The brain is a complex network of billions of neurons. Neurons can be excitatory or inhibitory. Excitatory neurons stimulate others to fire action potentials and transmit electrical messages, while inhibitory neurons SUPPRESS this process, preventing EXCESSIVE firing. A balance between excitation and inhibition is essential for normal brain functions. In epilepsy, there is an UP-regulation of excitation and/or DOWN-regulation of inhibition, causing lots of neurons to fire SYNCHRONOUSLY at the same time.
If this abnormal electrical surge happens within a limited area of the brain, it causes PARTIAL or FOCAL seizures. If the entire brain is involved, GENERALIZED seizures will result. Partial seizures subdivide further to:
– Simple partial:
– Complex partial
Generalized seizures subdivide further to:
– Absence seizures:
– Tonic seizures
– Atonic seizures, drop attacks
– Clonic seizures
– Myoclonic seizures
– The most common and also most dramatic are tonic-clonic seizures, also known as convulsive seizures, which are combinations of muscle stiffening and jerking. This type is what most people relate to when they think of a seizure. It also involves sudden loss of consciousness and sometimes loss of bladder control. A tonic-clonic seizure that lasts longer than 5min requires immediate medical treatment.
Epilepsy may develop as a result of a brain injury, tumor, stroke, previous infection or a birth defect.
Generalized seizures that start in childhood are likely to involve genetic factors. Epilepsy due to a single gene mutation is rare. More often, an interaction of multiple genes and environmental factors is responsible. Hundreds genes have been implicated. Examples include genes encoding for GABA receptors – major components of the inhibitory circuit, and ion channels. Many genetic disorders that cause brain abnormalities or metabolic conditions have epilepsy as a primary symptom. The cause of epilepsy is unknown in about half of cases.
Diagnosis is based on observation of symptoms, medical history, and an electroencephalogram, or EEG, to look for abnormal brain waves. An EEG may also help in differentiating between partial and generalized seizures. Genetic testing maybe helpful when genetic factors are suspected.

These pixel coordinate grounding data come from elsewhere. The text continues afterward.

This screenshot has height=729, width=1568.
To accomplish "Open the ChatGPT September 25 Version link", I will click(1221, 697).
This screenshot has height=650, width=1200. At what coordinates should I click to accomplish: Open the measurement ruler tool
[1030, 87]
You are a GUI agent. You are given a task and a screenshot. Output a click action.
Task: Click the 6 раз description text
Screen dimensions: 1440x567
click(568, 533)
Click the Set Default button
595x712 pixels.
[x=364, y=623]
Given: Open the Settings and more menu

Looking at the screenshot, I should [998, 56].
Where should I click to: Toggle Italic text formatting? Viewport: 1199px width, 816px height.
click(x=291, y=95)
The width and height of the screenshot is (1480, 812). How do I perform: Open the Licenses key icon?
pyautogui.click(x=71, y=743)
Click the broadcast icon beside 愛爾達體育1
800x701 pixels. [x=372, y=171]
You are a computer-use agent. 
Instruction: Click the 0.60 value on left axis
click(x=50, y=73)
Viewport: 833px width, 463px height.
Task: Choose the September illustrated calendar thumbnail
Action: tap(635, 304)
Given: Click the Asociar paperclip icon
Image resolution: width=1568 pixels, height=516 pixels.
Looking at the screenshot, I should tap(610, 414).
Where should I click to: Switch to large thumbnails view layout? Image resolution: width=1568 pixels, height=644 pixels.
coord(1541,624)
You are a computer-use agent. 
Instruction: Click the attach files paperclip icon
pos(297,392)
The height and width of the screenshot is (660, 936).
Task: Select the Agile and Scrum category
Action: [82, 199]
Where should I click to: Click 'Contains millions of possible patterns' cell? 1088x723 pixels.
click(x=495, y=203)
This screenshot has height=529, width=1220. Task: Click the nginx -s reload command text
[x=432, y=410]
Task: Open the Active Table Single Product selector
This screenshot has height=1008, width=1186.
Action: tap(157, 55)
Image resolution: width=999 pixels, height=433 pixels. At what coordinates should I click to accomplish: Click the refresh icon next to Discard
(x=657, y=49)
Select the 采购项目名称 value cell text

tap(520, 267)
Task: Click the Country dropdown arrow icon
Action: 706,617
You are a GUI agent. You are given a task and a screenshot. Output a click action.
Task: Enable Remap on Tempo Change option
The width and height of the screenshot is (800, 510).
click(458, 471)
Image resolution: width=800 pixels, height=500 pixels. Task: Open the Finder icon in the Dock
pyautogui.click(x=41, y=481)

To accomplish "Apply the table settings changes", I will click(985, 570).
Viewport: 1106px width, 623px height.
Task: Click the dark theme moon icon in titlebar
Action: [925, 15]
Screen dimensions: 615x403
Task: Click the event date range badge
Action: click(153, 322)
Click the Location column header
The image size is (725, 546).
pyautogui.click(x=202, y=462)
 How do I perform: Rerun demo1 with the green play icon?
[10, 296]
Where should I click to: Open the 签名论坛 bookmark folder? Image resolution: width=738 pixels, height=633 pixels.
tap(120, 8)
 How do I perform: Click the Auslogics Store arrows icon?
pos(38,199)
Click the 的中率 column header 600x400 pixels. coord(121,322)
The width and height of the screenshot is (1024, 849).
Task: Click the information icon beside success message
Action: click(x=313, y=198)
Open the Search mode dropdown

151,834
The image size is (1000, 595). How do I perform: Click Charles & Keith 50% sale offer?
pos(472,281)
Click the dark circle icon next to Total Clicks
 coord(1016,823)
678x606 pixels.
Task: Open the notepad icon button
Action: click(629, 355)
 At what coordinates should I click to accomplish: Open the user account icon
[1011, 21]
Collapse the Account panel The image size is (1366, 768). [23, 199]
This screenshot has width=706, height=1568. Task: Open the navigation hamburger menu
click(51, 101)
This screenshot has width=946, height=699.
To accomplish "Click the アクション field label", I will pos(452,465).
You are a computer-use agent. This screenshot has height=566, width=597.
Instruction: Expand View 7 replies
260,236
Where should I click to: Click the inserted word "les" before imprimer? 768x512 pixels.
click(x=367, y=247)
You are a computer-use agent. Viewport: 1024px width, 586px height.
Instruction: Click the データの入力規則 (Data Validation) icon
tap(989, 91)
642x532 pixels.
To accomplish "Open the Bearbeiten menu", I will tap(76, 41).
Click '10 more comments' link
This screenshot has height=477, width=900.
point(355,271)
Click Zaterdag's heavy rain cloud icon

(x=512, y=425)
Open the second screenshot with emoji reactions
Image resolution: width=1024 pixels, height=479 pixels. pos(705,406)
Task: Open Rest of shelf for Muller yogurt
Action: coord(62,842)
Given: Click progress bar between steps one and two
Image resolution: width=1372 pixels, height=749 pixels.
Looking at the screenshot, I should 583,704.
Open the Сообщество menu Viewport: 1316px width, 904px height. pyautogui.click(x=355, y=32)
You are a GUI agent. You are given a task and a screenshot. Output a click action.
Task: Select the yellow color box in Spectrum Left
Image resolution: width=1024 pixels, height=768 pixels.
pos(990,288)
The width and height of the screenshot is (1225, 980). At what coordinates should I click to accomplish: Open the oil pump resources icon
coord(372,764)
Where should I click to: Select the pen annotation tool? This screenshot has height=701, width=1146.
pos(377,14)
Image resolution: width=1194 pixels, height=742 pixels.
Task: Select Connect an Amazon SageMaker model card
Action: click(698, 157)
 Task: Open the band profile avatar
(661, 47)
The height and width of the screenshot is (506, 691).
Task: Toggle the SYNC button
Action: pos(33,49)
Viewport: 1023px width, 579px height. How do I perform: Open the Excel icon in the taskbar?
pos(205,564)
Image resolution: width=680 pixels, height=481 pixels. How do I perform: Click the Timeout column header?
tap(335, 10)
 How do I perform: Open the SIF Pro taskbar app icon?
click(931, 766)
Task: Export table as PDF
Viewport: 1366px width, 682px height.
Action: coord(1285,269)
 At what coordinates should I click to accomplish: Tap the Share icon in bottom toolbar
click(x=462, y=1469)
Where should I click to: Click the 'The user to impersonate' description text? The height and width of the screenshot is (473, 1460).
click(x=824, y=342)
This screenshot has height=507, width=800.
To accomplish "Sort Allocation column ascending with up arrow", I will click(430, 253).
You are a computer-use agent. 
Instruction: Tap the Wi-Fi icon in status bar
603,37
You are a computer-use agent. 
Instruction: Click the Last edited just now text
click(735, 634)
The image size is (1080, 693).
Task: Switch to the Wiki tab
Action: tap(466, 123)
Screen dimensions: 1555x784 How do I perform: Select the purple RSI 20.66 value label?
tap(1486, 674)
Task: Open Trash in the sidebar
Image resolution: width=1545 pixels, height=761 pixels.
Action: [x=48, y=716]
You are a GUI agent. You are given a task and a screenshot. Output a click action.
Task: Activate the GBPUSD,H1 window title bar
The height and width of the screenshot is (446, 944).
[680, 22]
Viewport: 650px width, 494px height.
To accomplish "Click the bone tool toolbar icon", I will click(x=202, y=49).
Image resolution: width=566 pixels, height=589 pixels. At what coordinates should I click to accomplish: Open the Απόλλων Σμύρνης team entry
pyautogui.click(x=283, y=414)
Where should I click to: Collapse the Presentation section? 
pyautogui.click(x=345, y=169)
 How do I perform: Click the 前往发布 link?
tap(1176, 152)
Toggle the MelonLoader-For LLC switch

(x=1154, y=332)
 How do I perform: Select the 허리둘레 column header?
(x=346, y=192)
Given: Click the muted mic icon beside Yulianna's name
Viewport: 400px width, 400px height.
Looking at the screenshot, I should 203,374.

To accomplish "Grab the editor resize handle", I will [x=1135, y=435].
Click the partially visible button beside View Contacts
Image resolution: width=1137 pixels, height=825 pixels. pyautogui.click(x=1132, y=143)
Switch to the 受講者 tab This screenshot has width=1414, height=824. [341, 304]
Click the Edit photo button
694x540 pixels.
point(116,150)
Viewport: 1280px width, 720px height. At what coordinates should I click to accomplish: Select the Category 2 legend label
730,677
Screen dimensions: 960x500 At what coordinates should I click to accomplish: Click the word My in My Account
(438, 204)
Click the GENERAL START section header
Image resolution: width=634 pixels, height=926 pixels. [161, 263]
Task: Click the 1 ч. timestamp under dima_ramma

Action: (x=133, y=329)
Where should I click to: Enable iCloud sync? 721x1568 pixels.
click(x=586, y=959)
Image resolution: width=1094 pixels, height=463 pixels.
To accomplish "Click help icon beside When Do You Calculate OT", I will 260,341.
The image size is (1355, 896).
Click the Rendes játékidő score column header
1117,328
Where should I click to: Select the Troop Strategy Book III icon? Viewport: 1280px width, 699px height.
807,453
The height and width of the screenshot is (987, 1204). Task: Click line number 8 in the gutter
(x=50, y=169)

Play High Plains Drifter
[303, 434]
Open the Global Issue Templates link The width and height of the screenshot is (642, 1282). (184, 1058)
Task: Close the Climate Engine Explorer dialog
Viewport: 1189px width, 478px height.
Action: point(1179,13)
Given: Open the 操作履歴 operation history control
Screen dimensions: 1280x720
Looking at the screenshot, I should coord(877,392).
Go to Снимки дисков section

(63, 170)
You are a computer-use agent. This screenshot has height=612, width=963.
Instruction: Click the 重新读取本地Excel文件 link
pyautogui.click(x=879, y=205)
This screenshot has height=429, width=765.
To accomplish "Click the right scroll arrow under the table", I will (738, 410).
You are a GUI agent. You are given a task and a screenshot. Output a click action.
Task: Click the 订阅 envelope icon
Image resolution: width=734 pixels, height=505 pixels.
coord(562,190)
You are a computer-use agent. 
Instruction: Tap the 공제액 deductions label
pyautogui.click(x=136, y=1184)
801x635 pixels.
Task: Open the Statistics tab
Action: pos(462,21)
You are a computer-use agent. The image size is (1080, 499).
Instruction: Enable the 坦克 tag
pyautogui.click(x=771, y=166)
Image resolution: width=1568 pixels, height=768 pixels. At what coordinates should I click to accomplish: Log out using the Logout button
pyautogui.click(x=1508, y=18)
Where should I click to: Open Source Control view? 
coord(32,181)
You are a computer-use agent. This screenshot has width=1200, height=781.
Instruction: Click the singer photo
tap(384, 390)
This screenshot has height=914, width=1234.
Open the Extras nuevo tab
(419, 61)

There is no cure for epilepsy but various treatments are available to control seizures.
Medication successfully controls seizures for about 70% of cases. Many anti-epileptic drugs are available which target sodium channels, GABA receptors, and other components involved in neuronal transmission. Different medicines help with different types of seizures. Patients may need to try several drugs to find the most suitable.
Dietary therapy: ketogenic diet has been shown to reduce or prevent seizures in many children whose seizures could not be controlled with medication. Ketogenic diet is a special high-fat, low-carbohydrate diet that must be prescribed and followed strictly. With this diet, the body uses fat as the major source of energy instead of carbohydrates. The reason why this helps control epilepsy is unclear.
Nerve stimulation therapies such as vagus nerve stimulation in which a device placed under the skin is programmed to stimulate the vagus nerve at a certain rate. The device acts as a pacemaker for the brain. The underlying mechanism is poorly understood but it has been shown to reduce seizures significantly.
Finally, a surgery may be performed to remove part of the brain that causes seizure. This is usually done when tests show that seizures are originated from a small area that does not have any vital function.